**Task prompt:** Reproduce the material word for word, from its first line through the line containing "will [x=726, y=207].", with both of those lines included.

═══ Supplied information ═══

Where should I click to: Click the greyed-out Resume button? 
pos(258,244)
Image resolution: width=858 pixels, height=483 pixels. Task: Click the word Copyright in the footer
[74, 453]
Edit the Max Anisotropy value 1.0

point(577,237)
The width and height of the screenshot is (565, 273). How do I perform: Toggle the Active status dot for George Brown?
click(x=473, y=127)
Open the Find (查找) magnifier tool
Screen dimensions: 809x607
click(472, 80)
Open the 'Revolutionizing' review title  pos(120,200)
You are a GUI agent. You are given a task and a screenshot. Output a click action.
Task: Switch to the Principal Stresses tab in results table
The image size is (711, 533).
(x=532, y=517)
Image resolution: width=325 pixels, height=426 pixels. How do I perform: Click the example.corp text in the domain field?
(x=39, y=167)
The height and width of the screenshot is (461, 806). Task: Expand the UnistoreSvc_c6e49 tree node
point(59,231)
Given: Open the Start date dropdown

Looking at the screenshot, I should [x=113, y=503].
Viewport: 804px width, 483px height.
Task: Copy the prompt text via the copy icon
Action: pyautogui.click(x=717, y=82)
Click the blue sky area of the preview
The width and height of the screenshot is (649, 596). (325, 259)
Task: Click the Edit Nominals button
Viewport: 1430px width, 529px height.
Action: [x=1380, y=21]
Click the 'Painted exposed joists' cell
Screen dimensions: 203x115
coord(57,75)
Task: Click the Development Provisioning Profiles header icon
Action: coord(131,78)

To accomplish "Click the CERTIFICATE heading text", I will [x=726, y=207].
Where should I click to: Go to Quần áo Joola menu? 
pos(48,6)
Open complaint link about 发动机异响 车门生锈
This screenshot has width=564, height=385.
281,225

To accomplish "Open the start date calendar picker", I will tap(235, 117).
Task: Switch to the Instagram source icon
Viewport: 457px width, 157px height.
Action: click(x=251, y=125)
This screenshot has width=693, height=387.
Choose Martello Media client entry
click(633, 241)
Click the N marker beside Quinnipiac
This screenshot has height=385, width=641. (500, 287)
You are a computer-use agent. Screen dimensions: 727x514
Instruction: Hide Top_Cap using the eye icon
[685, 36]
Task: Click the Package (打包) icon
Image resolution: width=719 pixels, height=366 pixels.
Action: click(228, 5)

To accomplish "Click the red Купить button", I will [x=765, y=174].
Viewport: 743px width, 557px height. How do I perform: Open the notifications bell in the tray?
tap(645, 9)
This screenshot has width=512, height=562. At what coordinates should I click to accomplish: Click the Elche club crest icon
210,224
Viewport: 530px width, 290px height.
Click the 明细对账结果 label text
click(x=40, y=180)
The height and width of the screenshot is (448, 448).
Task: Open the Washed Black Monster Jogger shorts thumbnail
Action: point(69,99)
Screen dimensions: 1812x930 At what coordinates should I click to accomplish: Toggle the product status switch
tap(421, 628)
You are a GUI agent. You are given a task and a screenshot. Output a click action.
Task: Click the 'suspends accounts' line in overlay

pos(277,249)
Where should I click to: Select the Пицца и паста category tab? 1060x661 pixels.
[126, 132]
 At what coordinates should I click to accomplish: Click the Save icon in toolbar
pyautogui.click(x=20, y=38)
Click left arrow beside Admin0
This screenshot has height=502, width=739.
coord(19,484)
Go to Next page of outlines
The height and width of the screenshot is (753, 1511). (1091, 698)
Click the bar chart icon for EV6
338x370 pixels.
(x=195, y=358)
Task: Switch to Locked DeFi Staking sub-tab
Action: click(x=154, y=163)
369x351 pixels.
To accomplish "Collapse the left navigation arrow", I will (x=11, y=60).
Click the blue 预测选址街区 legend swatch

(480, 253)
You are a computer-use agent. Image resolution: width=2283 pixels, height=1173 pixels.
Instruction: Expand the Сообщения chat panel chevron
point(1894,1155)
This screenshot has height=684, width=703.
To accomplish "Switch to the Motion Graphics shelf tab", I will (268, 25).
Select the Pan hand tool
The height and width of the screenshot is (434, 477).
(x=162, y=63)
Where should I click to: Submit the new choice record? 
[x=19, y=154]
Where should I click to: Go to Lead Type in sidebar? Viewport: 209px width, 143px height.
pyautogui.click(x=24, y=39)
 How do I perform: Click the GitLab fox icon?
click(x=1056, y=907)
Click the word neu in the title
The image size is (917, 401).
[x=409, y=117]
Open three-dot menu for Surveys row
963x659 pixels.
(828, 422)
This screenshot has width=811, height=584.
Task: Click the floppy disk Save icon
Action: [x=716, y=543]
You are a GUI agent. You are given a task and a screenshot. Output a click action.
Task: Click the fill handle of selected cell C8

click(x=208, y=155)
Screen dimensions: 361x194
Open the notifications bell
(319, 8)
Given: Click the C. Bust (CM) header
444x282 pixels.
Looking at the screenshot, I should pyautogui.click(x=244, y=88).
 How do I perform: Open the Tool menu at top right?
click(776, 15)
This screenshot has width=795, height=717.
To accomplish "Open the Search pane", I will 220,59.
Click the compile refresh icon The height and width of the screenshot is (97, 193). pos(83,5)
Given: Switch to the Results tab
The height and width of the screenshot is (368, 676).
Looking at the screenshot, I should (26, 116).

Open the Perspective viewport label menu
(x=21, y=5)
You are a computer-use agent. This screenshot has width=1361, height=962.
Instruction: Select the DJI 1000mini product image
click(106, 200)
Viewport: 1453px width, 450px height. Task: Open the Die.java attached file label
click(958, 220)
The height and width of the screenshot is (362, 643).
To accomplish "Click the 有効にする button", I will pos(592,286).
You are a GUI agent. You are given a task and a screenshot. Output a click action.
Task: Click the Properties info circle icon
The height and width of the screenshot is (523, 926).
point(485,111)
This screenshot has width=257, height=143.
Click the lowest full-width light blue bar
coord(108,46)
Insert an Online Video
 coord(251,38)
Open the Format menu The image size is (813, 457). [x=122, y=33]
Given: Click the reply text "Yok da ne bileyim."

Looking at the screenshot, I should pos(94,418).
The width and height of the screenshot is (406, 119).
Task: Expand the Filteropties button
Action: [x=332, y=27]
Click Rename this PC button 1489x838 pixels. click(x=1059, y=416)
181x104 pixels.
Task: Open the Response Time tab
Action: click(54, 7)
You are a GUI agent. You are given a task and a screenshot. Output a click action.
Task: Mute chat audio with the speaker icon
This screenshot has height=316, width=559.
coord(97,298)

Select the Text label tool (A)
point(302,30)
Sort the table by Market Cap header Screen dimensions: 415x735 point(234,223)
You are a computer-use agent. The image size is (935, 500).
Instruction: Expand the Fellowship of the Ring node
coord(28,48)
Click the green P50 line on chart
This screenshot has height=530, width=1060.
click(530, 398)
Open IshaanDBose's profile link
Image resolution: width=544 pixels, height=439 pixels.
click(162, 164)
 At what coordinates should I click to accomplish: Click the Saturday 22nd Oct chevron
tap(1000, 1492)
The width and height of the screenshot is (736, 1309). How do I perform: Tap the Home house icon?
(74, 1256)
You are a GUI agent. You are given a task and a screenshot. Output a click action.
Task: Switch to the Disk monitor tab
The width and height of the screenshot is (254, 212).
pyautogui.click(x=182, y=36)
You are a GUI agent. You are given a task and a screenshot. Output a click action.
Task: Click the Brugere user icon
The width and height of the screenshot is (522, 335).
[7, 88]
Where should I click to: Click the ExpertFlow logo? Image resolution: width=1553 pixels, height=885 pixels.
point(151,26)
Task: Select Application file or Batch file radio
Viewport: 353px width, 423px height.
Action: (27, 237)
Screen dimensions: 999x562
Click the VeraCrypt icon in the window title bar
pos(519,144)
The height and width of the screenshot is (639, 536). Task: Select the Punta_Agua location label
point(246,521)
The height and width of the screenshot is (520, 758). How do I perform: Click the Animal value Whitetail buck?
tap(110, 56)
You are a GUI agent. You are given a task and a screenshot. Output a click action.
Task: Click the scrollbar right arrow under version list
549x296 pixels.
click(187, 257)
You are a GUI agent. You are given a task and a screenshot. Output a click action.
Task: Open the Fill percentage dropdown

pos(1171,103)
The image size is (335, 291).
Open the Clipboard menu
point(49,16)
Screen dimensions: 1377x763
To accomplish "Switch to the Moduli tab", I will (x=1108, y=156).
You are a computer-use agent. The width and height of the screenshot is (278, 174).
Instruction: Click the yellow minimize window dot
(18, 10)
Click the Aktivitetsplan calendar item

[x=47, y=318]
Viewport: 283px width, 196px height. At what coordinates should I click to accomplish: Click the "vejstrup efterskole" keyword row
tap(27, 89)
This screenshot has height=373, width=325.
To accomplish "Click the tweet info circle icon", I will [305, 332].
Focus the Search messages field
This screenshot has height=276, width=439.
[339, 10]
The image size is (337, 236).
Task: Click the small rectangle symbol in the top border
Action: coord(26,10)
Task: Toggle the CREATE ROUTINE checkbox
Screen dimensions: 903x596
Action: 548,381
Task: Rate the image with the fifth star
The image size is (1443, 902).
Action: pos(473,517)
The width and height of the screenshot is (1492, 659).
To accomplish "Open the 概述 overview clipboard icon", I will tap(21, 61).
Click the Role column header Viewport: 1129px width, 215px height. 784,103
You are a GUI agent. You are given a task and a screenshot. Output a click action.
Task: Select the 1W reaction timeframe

═══

**Full solution:**
Where should I click to: Click the greyed-out Resume button? 
pos(258,244)
Image resolution: width=858 pixels, height=483 pixels. Task: Click the word Copyright in the footer
[74, 453]
Edit the Max Anisotropy value 1.0

point(577,237)
The width and height of the screenshot is (565, 273). How do I perform: Toggle the Active status dot for George Brown?
click(x=473, y=127)
Open the Find (查找) magnifier tool
Screen dimensions: 809x607
click(472, 80)
Open the 'Revolutionizing' review title  pos(120,200)
You are a GUI agent. You are given a task and a screenshot. Output a click action.
Task: Switch to the Principal Stresses tab in results table
The image size is (711, 533).
(x=532, y=517)
Image resolution: width=325 pixels, height=426 pixels. How do I perform: Click the example.corp text in the domain field?
(x=39, y=167)
The height and width of the screenshot is (461, 806). Task: Expand the UnistoreSvc_c6e49 tree node
point(59,231)
Given: Open the Start date dropdown

Looking at the screenshot, I should [x=113, y=503].
Viewport: 804px width, 483px height.
Task: Copy the prompt text via the copy icon
Action: pyautogui.click(x=717, y=82)
Click the blue sky area of the preview
The width and height of the screenshot is (649, 596). (325, 259)
Task: Click the Edit Nominals button
Viewport: 1430px width, 529px height.
Action: [x=1380, y=21]
Click the 'Painted exposed joists' cell
Screen dimensions: 203x115
coord(57,75)
Task: Click the Development Provisioning Profiles header icon
Action: coord(131,78)

To accomplish "Click the CERTIFICATE heading text", I will [x=726, y=207].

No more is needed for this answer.